Anggota Komisi VIII DPR RI dari fraksi PKS, Wisnu Wijaya Adi Putra menyatakan khawatir jika skema pembayaran UKT dengan pinjaman online diberlakukan. Sebab jerat utang pinjaman online dapat menjerumuskan mahasiswa pada masalah yang lebih buruk. Seperti kesulitan melunasi utang. 

Data otoritas jasa keuangan (OJK) pada Mei 2023 yang mencatat total utang masyarakat lewat pinjaman online se-Indonesia saat ini mencapai Rp54,16 triliun. Dari jumlah itu pinjaman macet mencapai Rp1,72 triliun. 

Jika pinjol dijadikan solusi untuk membayar UKT maka kesulitan mereka bisa semakin bertambah. Akibatnya bisa frustasi sehingga mendorong mereka pada tindak kriminal hingga keinginan untuk bunuh diri. 

Sementara Undang-Undang nomor 12 tahun 2012 tentang pendidikan tinggi mengamanatkan pemerintah memenuhi hak mahasiswa kurang mampu secara ekonomi dengan sejumlah cara. Seperti mahasiswa yang berprestasi diberikan beasiswa, bantuan atau membebaskan biaya pendidikan. Atau pinjaman dana tanpa bunga yang wajib di lunasi setelah lulus atau memperoleh pekerjaan (Kompas.com,9/7/2024).

Pengamat Kebijakan Publik Universitas Trisakti Trubus Rahardiansah menilai dukungan pemerintah terhadap pinjaman online untuk biaya pendidikan bisa menimbulkan beban dan masalah. 
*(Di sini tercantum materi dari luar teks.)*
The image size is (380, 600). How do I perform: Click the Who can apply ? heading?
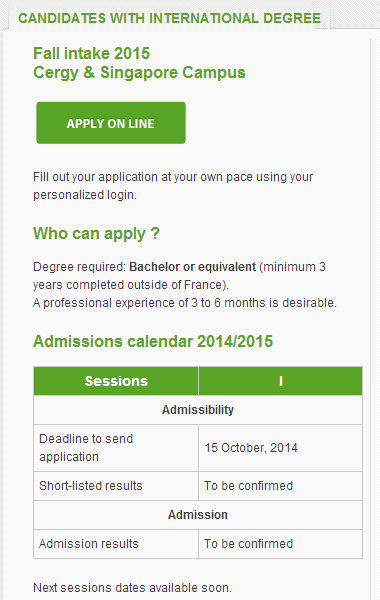pos(96,233)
Menurutnya permasalahan pembiayaan kuliah seharusnya dapat diatasi pemerintah. Melihat pernyataan menteri PMK Muhajir, merupakan bentuk kebingungan dan upaya pemerintah lari dari tanggung jawab dalam menyediakan akses pendidikan yang terjangkau. 

Pengamat Pendidikan dari Universitas Negeri Semarang, Edi Subhan mengapa kan solusi pinjaman online untuk pendidikan menunjukkan bahwa permasalahan UKT hanyalah tanggung jawab individu atau orang tua bukan urusan negara. 
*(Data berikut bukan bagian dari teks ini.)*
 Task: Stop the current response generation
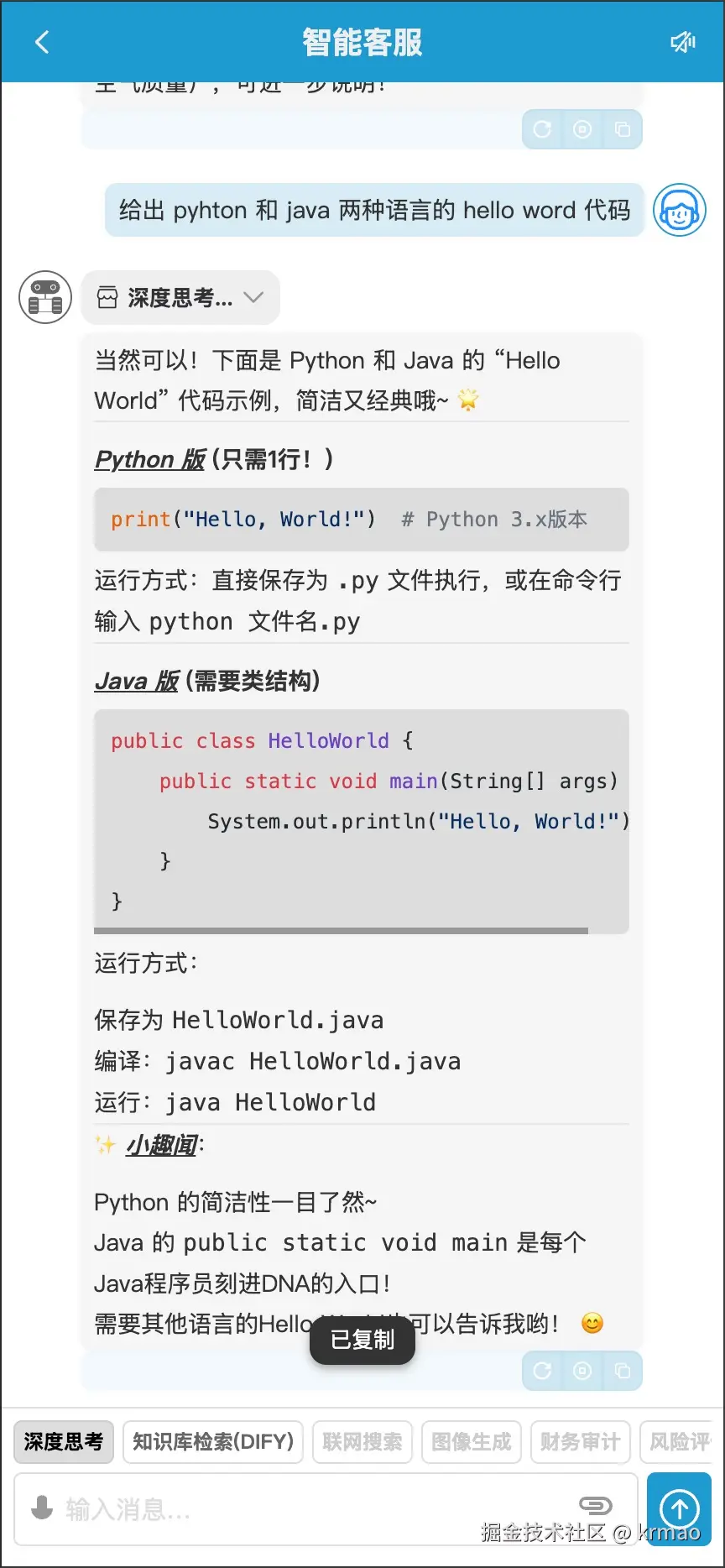tap(582, 1371)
Seharusnya pemerintah dapat memberikan tambahan subsidi untuk menurunkan biaya UKT maupun iuran pengembangan institusi (IPI), memperbanyak beasiswa. Sehingga persoalan ini tidak menjadi persoalan individu rakyat (Tempo.co,8/7/24).
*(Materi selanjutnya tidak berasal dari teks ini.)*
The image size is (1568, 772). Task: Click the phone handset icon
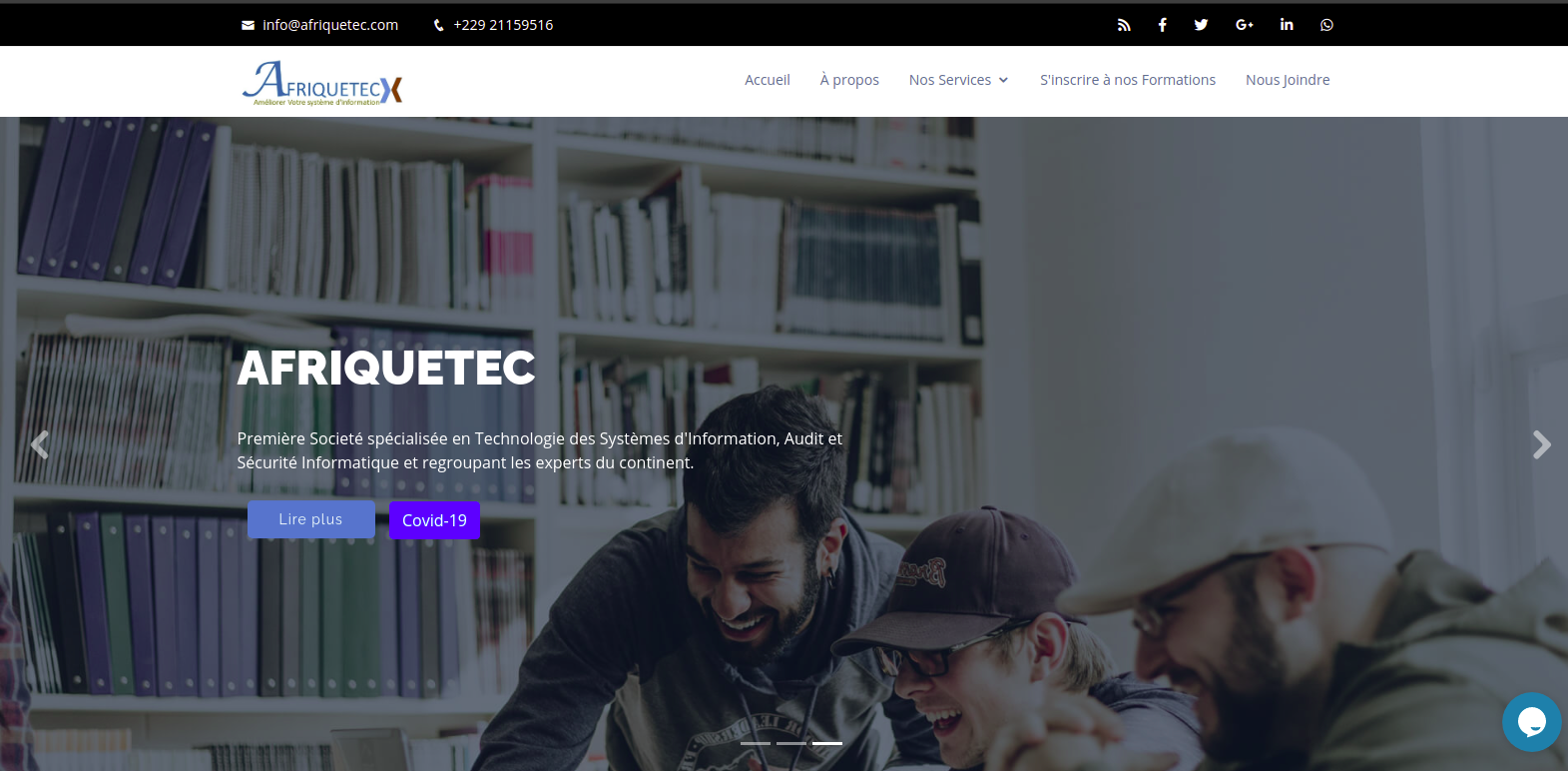439,25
Realisasi persoalan UKT belum usai, dari masalah mahasiswa gagal bayar UKT di berbagai kampus negeri tidak membuat hati penguasa terkutuk untuk membatalkan kenaikan UKT. Bahkan jika perlu digratiskan. 

Pembatalan kenaikan UKT yang sifatnya sementara sampai tahun depan, kemudian menjadikan pinjaman online sebagai solusi untuk pembayaran UKT membuktikan penguasa lepas tangan dan menyakiti rakyat.

Sulitnya ekonomi yang dihadapi rakyat justru penguasa menambah beban masa depan, dengan menyarankan pinjaman online kepada mahasiswa. Pinjaman online untuk pendidikan menjelaskan bahwa rakyat diminta untuk mengupayakan sendiri biaya pendidikan tinggi bagaimanapun caranya. 

Meskipun pemerintah menawarkan sejumlah alasan dengan menerbitkan kebijakan kerjasama dengan lembaga pinjaman online resmi, tetap saja tidak bisa menutupi lepas tangannya penguasa dari tanggung jawab mencerdaskan rakyat. 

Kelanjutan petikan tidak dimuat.